# Start of QUOTED TEXT

Phase Out Subsidies to
Middle-Class and Wealthy Americans
Congress should end the
PLUS Loan program and remove the subsidies from the Stafford Loan
program by bringing the interest rate closer to the market rate.
The student interest rate, currently linked to the Treasury Bill,
is 2.82 percent (in school) and 3.42 percent (in repayment),
far lower than the rate charged to students using private education
loans.[16] Taxpayers make up for the
difference between what the student pays and what the bank
receives. Taxpayers also pay for administration, default insurance,
and other costs not covered by the small origination fee paid by
students. Congress should change the mechanism for calculating
the interest rate and the origination fee structure so that the
"unsubsidized" program becomes truly unsubsidized and imposes
little or no cost on the taxpayer. Students would still receive the
loan guarantee and a rate that is lower than the maximum 14.2
percent interest rate charged for unsecured loans (to individuals
with no credit history), a benefit that saves them $8,900-or
more- in interest on a $10,000 loan.[17]
Additionally, Congress
should amend the consolidation loan program so that interest
rates fluctuate according to the market. At present, borrowers
may consolidate their loans at a fixed rate for up to 30 years.
When interest rates rise, taxpayers pay the difference. According
to a recent study, subsidies on current and future loans could cost
taxpayers $35 billion or more between 2005 and 2011 if no
legislative changes are made.[18]
Reduce or Maintain
Total Loan Limits for Stafford Loans
A
January 2004 study by the Congressional Budget Office found that
"the majority of students from low-income families are able to
finance their college costs without exhausting the
government-subsidized loans for which they are eligible."[19] The loan limits on Stafford
loans for dependent students are $2,625 for the freshman year,
$3,500 for the sophomore year, and $5,550 for junior and senior
years. Total debt from all Stafford loans is $23,000 for dependent
undergraduates, $46,000 for independent undergraduates, and
$138,500 for graduate and professional students.[20] In any event, Congress should
not raise the loan limits. Higher limits will encourage more
borrowing. Higher rates of borrowing will increase student
indebtedness and could further inflate college
costs.
Ensure That Subsidized
Loans and Other Benefits Are Given to Needy Students
This
can be accomplished by including home equity in the determination
of benefits, as was done prior to 1992.
Eliminate Loan
Forgiveness
The
government should not favor one profession over another.
Additionally, Congress should eliminate loan cancellation in
the Direct Loan program. These are intended to be loans, not
grants.
Phase Out Campus-Based
Programs: Perkins Loans, Supplemental Educational Opportunity
Grants (SEOG), and the Work-Study Program
The
savings from this phase out should be used to increase grant awards
under the Pell Grant program. The Perkins program is outdated,
duplicative, and less efficient than the other loan programs.
Congress should end the program but allow universities to keep
existing funds in their revolving accounts. The SEOG program is
also redundant. The Work-Study program subsidizes up to 75
percent of student salaries for jobs that are often located on
the university campus. Institutions make up the rest. The public
should not subsidize the labor costs of institutions. By replacing
campus-based programs with more direct aid to students, Congress
will eliminate the middleman.

# End of QUOTED TEXT
# Start of DATA PROVIDED

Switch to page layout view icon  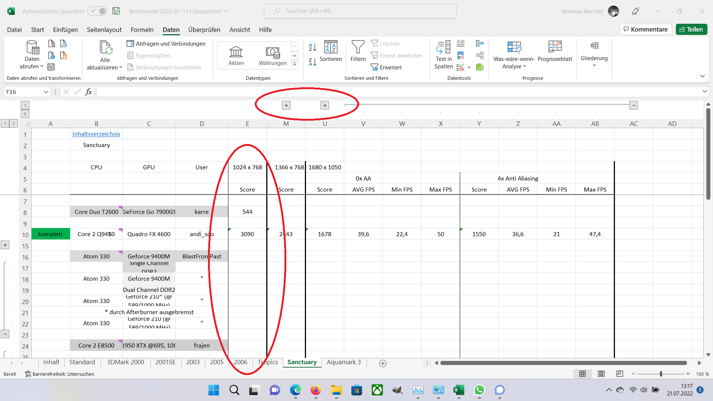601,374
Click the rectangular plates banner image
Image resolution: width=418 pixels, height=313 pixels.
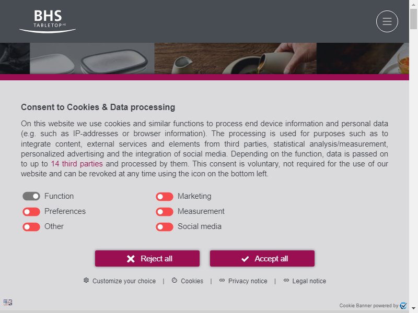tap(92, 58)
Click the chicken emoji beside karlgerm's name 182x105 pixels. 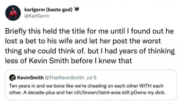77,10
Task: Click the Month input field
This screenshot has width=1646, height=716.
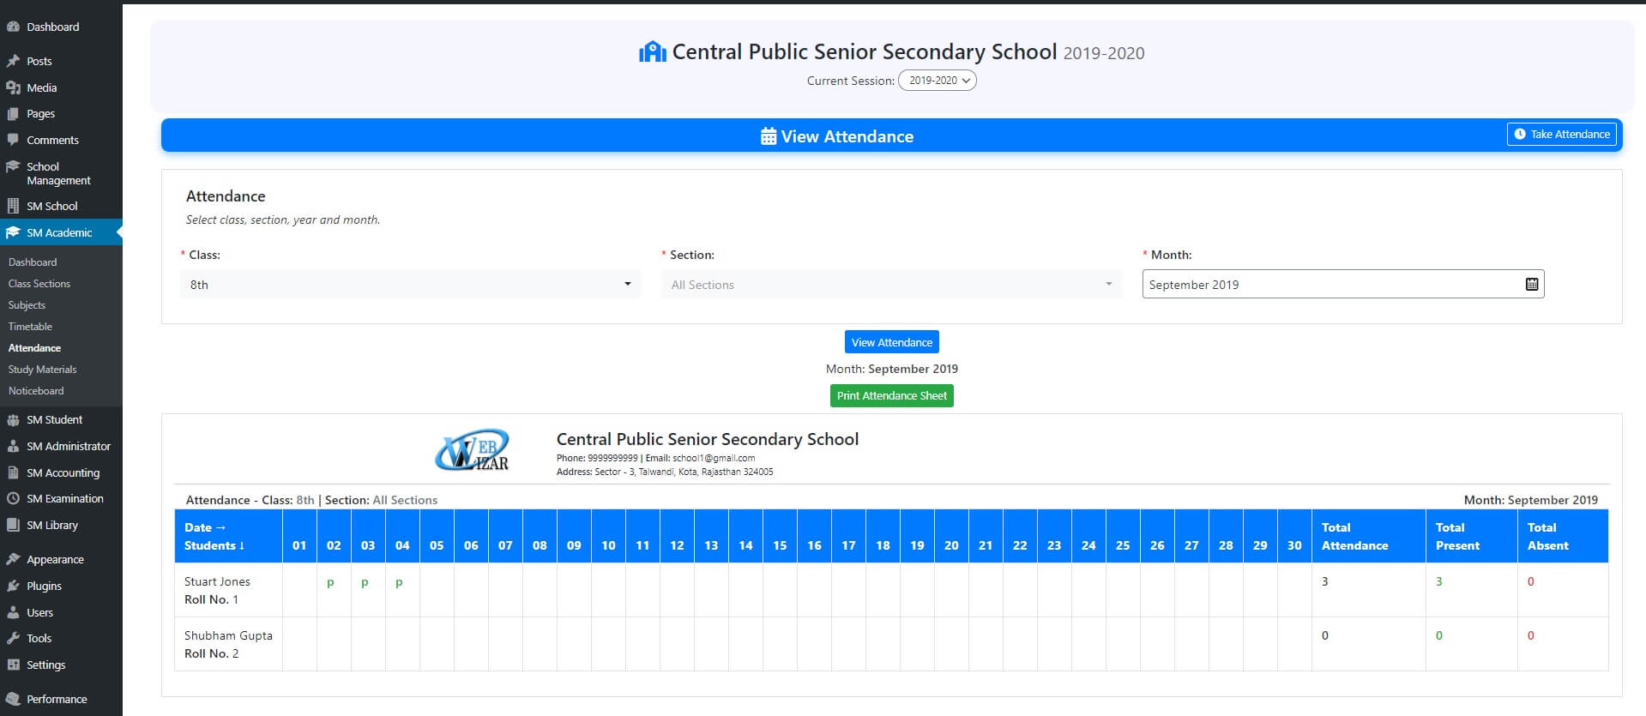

# End of DATA PROVIDED

=== JOB ===
Reproduce the student loan policy text between "Phase Out Subsidies" and "the market rate.", inclusive, switching "interest rate" to "lending rate" wherever it occurs.

=== OUTPUT FOR THIS EXERCISE ===
Phase Out Subsidies to
Middle-Class and Wealthy Americans
Congress should end the
PLUS Loan program and remove the subsidies from the Stafford Loan
program by bringing the lending rate closer to the market rate.